> **Goal of the exercise**
Restate verbatim the span of lines below between the line with "The width and height of the screenshot is (313, 464)." and the line with "Screen dimensions: 502x325", including those two lines, and only that span.

> **Data under study**

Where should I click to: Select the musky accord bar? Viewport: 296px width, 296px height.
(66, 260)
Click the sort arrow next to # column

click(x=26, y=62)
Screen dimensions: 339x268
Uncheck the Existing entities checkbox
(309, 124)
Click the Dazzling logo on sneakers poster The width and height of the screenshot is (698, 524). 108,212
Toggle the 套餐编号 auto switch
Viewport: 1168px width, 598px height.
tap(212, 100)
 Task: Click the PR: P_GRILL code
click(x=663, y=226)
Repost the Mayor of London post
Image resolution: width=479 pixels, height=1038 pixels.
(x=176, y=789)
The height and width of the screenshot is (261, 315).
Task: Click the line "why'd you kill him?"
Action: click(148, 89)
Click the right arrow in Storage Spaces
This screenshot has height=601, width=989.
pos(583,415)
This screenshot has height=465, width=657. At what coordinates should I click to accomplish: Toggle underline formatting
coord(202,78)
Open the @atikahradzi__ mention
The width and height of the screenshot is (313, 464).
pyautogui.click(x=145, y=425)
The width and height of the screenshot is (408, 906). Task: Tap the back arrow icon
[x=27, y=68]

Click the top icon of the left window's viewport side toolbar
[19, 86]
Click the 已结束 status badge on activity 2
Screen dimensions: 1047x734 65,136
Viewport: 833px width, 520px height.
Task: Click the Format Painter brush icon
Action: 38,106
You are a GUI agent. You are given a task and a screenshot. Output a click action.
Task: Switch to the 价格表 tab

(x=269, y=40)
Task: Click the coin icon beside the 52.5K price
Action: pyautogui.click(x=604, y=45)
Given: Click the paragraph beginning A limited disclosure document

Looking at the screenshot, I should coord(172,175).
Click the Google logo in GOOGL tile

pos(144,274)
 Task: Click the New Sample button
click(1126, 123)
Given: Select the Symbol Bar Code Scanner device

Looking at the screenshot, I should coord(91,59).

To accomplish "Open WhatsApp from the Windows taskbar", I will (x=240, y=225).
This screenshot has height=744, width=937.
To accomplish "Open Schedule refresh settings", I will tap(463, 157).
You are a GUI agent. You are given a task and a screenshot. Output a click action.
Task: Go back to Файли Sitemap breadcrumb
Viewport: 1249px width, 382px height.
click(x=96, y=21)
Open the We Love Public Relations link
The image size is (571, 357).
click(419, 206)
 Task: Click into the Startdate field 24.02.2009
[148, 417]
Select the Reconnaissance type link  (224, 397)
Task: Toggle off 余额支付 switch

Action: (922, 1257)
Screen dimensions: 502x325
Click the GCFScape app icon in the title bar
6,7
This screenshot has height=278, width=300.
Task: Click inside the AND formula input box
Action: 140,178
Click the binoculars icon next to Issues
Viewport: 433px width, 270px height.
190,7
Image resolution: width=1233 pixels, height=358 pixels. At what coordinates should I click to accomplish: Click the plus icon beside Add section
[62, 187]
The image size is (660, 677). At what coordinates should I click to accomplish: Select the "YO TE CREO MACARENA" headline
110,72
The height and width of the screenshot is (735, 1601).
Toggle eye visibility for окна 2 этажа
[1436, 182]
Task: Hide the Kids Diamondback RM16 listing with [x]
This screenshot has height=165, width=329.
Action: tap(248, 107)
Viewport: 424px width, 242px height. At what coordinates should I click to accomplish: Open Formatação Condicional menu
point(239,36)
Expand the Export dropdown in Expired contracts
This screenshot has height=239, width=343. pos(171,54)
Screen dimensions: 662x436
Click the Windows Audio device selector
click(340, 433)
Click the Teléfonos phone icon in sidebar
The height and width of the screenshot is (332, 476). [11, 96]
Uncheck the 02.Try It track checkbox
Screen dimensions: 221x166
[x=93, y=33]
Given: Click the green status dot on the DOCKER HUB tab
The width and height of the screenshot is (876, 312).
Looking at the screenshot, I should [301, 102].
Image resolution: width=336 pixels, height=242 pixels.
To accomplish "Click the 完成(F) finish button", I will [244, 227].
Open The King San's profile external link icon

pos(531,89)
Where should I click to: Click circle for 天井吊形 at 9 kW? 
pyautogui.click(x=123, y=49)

> **Worked solution**
The width and height of the screenshot is (313, 464).
pyautogui.click(x=145, y=425)
The width and height of the screenshot is (408, 906). Task: Tap the back arrow icon
[x=27, y=68]

Click the top icon of the left window's viewport side toolbar
[19, 86]
Click the 已结束 status badge on activity 2
Screen dimensions: 1047x734 65,136
Viewport: 833px width, 520px height.
Task: Click the Format Painter brush icon
Action: 38,106
You are a GUI agent. You are given a task and a screenshot. Output a click action.
Task: Switch to the 价格表 tab

(x=269, y=40)
Task: Click the coin icon beside the 52.5K price
Action: pyautogui.click(x=604, y=45)
Given: Click the paragraph beginning A limited disclosure document

Looking at the screenshot, I should coord(172,175).
Click the Google logo in GOOGL tile

pos(144,274)
 Task: Click the New Sample button
click(1126, 123)
Given: Select the Symbol Bar Code Scanner device

Looking at the screenshot, I should coord(91,59).

To accomplish "Open WhatsApp from the Windows taskbar", I will (x=240, y=225).
This screenshot has height=744, width=937.
To accomplish "Open Schedule refresh settings", I will tap(463, 157).
You are a GUI agent. You are given a task and a screenshot. Output a click action.
Task: Go back to Файли Sitemap breadcrumb
Viewport: 1249px width, 382px height.
click(x=96, y=21)
Open the We Love Public Relations link
The image size is (571, 357).
click(419, 206)
 Task: Click into the Startdate field 24.02.2009
[148, 417]
Select the Reconnaissance type link  (224, 397)
Task: Toggle off 余额支付 switch

Action: (922, 1257)
Screen dimensions: 502x325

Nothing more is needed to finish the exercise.